In this example, we have a large customer dimension, but we know that only 500 of those customers make a lot of purchases and so we can use a cascading lookup to optimise this dataflow.
- Firstly, choose the Full Cache option. Then use a select statement to get only the data that is most looked up against. In this case, the 500 most loyal customers. Remember to redirect non-matching rows to the non-matching output!
- Now choose the Partial Cache option and then use a select statement to get the rest of the dataset – excluding the loyal customers.
- Finally, union the rows back together so that you have a single result set.
The Cache Connection Manager
Another option that is available is to use the Cache Connection Manager.
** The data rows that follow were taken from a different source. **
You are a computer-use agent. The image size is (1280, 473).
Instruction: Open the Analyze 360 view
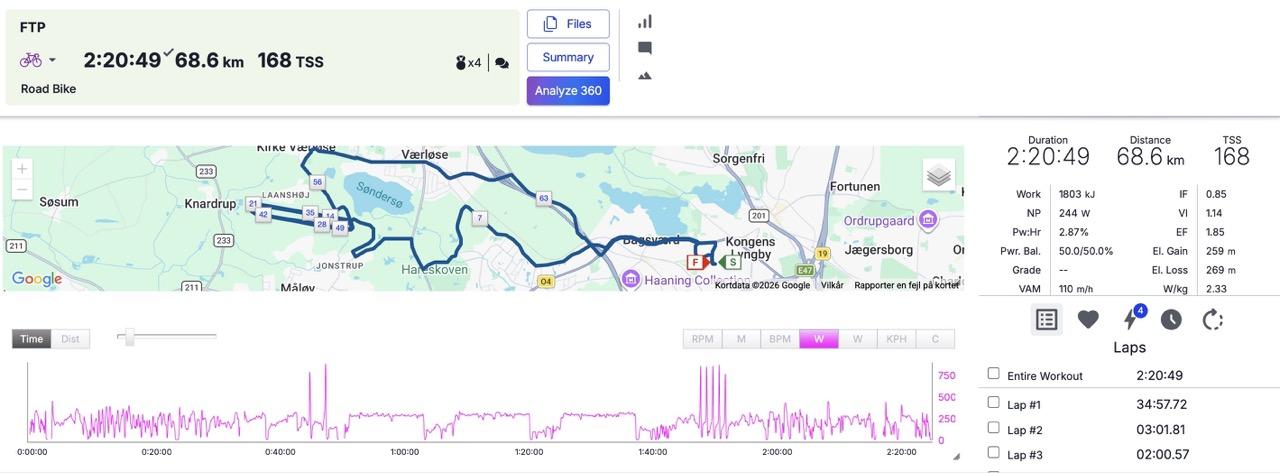pos(568,91)
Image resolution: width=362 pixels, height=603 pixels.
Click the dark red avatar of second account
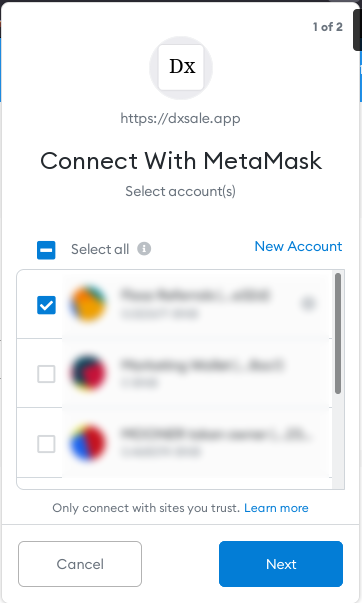tap(88, 373)
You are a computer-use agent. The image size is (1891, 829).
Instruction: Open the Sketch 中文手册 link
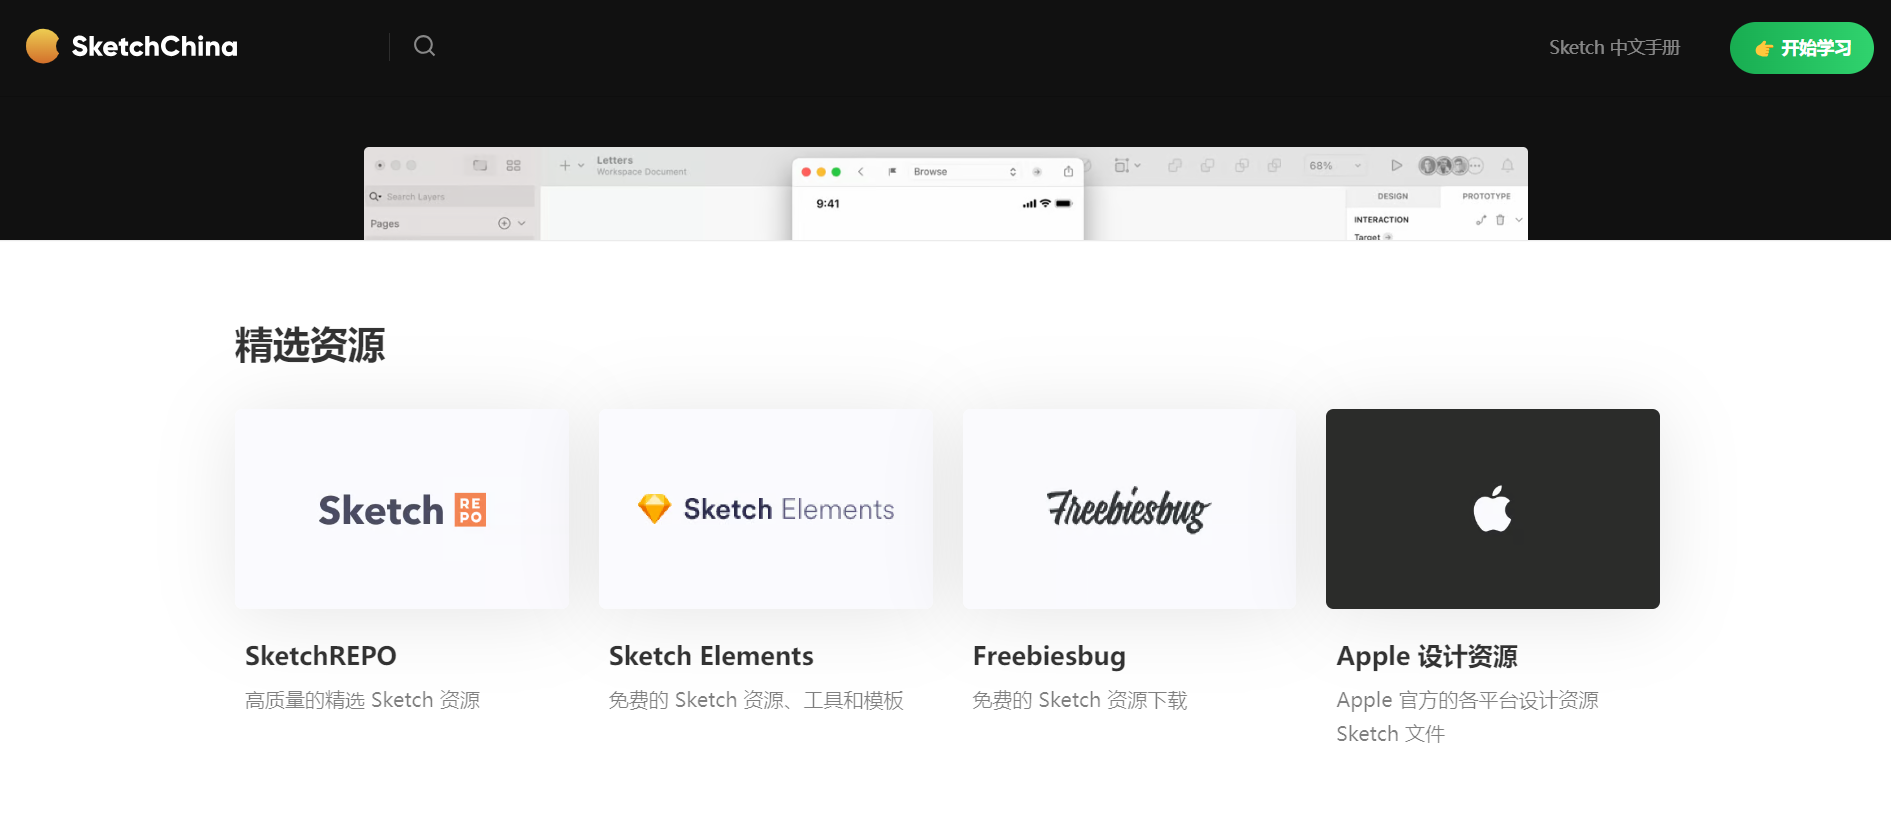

This is akin to having a persisted full cache that can be referenced several times throughout your package. Better yet, you can convert a package cache connection manager to a project cache connection manager so that it can be referenced by other packages in the project! This offers multiple benefits including:
- Charging your lookup caches in parallel to speed up package start-up
- Caches can be loaded at any given time (although must be before the lookups are needed) so if you need to load the dimension during your ETL, you can.
- Caches will only need to be charged once for your whole ETL project, meaning you can avoid similar lookups querying the same data twice.
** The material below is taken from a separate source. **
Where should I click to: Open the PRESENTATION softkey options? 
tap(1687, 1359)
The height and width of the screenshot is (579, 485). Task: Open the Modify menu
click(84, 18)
The way to implement a Cache Connection Manager is seriously easy!
- To start you need to create a data flow task and then drag a data source onto the design surface.
- Below that, add a Cache Transform and connect the two up. Once you have configured your data source (remembering to select only the columns you absolutely need!), open the editor for the cache transform. Where prompted for a cache connection manager, select New.
- On the General page, you can add a name and description.
- On the Columns page, you will need to do some configuration. For the column/columns you want look up on you should add an Index Position. The lowest index number that is > 0 will be looked up first followed by any other subsequent columns with an Index Position > 0. Any columns with a 0 index are columns that you want to pull into the data flow. In this case that is the CustomerKey. You can also set data types here.
- Once that’s complete you can map the columns in the cache transform.
- Finally, you will now see a new connection manager in your Connection Managers window. Right click on the new cache connection manager and click Convert to Project.
An implementation of a cache connection manager might have a parent package like the below. Within each “Populate XXXXXX Cache” is a dataflow that extracts source data and puts it into a cache transform. The fact table load packages below that can now reference all the dimensional data using the cache connection manager.
In conclusion, there is a lot of optimisation that can be done with regards to lookups and their caching options. Not all of these need to be implemented all of the time. It is more on a case by case basis but knowing that there are options is half the battle.